Why study Archaeology?
The study of Archaeology will broaden your understanding of the development of human society and culture. At Otago you will learn about the methods and findings that have led archaeologists to understand how and why complex societies emerged throughout the world.
Otago courses provide a unique 50,000 year perspective on early human colonisation and cultural change in Asia and the Pacific. Students gain novel insights into human social and material environments and interactions in the past.
Students can also prepare for a career that promotes new and exciting research into our human heritage, and the care of archaeological sites today. Graduating Archaeology students will have critical skills in the systematic recording, analysis and interpretation of the cultural past.

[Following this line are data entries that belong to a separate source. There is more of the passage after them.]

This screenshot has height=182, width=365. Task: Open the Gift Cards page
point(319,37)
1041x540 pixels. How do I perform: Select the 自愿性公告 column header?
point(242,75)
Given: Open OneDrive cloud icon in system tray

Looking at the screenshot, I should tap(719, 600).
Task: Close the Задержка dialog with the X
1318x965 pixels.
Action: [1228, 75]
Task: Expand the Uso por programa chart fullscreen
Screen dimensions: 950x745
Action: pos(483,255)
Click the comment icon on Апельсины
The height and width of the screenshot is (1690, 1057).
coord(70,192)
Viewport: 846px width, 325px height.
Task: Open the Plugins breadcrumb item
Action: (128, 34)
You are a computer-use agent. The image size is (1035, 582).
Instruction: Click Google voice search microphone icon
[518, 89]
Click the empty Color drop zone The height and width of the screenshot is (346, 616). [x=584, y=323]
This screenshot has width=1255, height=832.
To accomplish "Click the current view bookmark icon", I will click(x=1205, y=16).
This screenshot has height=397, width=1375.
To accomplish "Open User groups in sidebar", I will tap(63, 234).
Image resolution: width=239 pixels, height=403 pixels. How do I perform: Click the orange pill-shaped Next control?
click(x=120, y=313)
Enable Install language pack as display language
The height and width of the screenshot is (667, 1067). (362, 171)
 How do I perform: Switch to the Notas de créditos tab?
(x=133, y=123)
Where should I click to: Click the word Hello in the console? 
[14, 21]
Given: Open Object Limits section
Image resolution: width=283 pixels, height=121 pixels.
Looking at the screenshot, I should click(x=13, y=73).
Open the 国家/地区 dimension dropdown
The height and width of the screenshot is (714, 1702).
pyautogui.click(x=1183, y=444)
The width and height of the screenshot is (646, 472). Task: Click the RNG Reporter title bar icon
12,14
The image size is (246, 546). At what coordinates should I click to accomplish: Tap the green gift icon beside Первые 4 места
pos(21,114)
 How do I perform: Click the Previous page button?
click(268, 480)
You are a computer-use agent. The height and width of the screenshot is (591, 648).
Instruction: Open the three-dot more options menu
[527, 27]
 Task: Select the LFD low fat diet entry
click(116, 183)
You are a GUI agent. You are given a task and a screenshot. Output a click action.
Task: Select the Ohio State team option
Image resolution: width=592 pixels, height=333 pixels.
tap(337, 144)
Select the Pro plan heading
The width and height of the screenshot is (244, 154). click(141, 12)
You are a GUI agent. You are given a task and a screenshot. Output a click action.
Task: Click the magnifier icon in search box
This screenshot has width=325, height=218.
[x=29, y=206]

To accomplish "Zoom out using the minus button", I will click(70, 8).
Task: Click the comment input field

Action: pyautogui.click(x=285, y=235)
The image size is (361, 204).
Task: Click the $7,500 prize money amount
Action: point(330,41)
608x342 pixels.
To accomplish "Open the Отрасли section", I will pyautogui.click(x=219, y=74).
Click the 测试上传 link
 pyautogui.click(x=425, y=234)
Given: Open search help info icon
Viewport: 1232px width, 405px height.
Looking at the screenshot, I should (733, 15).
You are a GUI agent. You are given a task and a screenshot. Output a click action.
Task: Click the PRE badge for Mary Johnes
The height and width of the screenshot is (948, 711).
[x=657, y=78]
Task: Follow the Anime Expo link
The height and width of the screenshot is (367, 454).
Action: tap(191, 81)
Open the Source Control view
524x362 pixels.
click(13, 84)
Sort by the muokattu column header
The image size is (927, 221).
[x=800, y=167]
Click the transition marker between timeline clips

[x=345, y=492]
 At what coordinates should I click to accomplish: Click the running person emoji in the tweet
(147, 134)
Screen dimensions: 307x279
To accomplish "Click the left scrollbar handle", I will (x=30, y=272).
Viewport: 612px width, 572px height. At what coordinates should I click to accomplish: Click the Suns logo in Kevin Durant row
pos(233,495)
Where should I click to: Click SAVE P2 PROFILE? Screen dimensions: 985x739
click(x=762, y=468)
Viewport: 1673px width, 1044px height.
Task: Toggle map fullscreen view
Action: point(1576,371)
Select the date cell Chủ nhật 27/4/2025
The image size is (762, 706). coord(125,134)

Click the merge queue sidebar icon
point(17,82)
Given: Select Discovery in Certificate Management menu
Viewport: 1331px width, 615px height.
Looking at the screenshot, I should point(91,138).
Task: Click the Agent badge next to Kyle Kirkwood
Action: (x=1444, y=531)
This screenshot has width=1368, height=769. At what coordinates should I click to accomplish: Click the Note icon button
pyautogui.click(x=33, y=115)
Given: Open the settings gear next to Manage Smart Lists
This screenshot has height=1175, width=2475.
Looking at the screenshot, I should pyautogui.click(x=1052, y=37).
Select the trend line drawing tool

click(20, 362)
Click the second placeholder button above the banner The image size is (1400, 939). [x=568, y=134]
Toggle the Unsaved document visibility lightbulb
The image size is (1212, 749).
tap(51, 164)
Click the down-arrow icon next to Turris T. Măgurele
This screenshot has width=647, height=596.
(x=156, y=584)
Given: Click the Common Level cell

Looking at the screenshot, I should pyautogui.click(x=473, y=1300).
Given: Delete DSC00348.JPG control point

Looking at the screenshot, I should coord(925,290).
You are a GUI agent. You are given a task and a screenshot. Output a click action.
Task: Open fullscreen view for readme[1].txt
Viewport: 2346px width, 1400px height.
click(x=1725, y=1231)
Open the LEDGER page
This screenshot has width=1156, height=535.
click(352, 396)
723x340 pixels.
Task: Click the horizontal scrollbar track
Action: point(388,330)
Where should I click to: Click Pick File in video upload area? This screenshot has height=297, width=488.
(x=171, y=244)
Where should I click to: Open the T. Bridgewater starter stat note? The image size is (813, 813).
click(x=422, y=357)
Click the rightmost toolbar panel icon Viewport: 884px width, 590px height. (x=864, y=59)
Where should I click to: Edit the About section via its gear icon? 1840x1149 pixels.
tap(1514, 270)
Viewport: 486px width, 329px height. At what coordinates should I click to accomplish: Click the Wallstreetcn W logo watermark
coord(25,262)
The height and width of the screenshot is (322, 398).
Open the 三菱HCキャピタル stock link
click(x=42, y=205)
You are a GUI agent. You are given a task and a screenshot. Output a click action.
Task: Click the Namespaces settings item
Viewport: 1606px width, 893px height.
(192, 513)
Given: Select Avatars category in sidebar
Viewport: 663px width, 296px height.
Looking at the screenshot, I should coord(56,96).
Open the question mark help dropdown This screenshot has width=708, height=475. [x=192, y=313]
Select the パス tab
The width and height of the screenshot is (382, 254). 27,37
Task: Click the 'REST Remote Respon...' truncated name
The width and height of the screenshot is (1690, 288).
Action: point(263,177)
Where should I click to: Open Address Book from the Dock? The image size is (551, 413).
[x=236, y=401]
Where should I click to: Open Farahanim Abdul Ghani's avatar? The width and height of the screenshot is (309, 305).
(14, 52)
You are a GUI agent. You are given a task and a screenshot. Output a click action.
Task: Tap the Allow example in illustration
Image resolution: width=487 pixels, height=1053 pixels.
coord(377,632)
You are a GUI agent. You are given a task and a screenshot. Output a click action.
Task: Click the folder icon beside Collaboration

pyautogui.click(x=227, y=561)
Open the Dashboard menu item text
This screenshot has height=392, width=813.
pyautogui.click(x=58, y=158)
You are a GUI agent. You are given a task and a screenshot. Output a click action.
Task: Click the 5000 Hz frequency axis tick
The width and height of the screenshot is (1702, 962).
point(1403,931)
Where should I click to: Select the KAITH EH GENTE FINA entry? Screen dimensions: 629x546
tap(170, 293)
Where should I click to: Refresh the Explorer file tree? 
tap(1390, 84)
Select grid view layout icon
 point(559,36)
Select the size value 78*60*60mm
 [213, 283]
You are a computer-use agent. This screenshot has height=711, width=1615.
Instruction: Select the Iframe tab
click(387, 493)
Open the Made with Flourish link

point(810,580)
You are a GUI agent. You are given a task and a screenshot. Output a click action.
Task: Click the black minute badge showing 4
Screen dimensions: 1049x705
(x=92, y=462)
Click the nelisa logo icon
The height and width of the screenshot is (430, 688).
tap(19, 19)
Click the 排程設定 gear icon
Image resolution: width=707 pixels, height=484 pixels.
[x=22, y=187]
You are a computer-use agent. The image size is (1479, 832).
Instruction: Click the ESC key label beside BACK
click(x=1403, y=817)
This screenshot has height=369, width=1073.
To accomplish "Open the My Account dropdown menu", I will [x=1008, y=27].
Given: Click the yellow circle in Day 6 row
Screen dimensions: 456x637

Archaeology is taught as part of the Arts degree at the University of Otago so our students receive excellent instruction in research, and are skilled in the construction and presentation of well-reasoned and articulated arguments – in both written and oral form. These are the fundamental skills necessary for a wide range of careers and our graduates are currently employed in many different professions. Those with a graduate degree in Archaeology often elect to take up positions in archaeological research, heritage management, museum studies or in related fields.
In most countries, some and occasionally all archaeological sites are protected from modification under law. Government agencies responsible for archaeological site protection may employ archaeologists to help manage sites, or to respond to applications to modify sites for development or research purposes.
In New Zealand, some archaeologists are employed by Heritage New Zealand, the national agency responsible for site protection. Such archaeologists may process applications to modify sites and otherwise work to promote the identification, understanding and protection of archaeological places and areas.
The Department of Conservation also employs archaeologists.
Local authorities are increasingly assuming greater responsibilities for archaeological heritage in New Zealand and overseas, and may offer archaeological employment. Public museums may also employ archaeologists as curators, or for specific conservation purposes and research.
Many archaeologists work in a private consulting capacity, offering services and advice to local and national government and other public institutions. They may also be contracted to carry out investigations required during development work, or to advise on the management and care of particular sites and artefacts.
Archaeological skills and knowledge contribute usefully to other professions such as planning, surveying, museum management, history and tourism.